* [Task goal]
The entries below are to be repeated verbatim, in full.

* [Raw data]
━━━

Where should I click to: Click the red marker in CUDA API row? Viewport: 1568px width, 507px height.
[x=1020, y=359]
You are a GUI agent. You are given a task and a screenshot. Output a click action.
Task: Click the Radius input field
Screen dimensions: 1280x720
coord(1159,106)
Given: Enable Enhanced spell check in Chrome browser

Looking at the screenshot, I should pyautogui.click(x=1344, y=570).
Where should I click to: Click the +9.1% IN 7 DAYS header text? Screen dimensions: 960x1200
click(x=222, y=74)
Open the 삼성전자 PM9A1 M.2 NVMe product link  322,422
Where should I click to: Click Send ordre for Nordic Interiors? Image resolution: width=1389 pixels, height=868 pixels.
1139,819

━━━

* [Answer to this problem]
Where should I click to: Click the red marker in CUDA API row? Viewport: 1568px width, 507px height.
[x=1020, y=359]
You are a GUI agent. You are given a task and a screenshot. Output a click action.
Task: Click the Radius input field
Screen dimensions: 1280x720
coord(1159,106)
Given: Enable Enhanced spell check in Chrome browser

Looking at the screenshot, I should pyautogui.click(x=1344, y=570).
Where should I click to: Click the +9.1% IN 7 DAYS header text? Screen dimensions: 960x1200
click(x=222, y=74)
Open the 삼성전자 PM9A1 M.2 NVMe product link  322,422
Where should I click to: Click Send ordre for Nordic Interiors? Image resolution: width=1389 pixels, height=868 pixels.
1139,819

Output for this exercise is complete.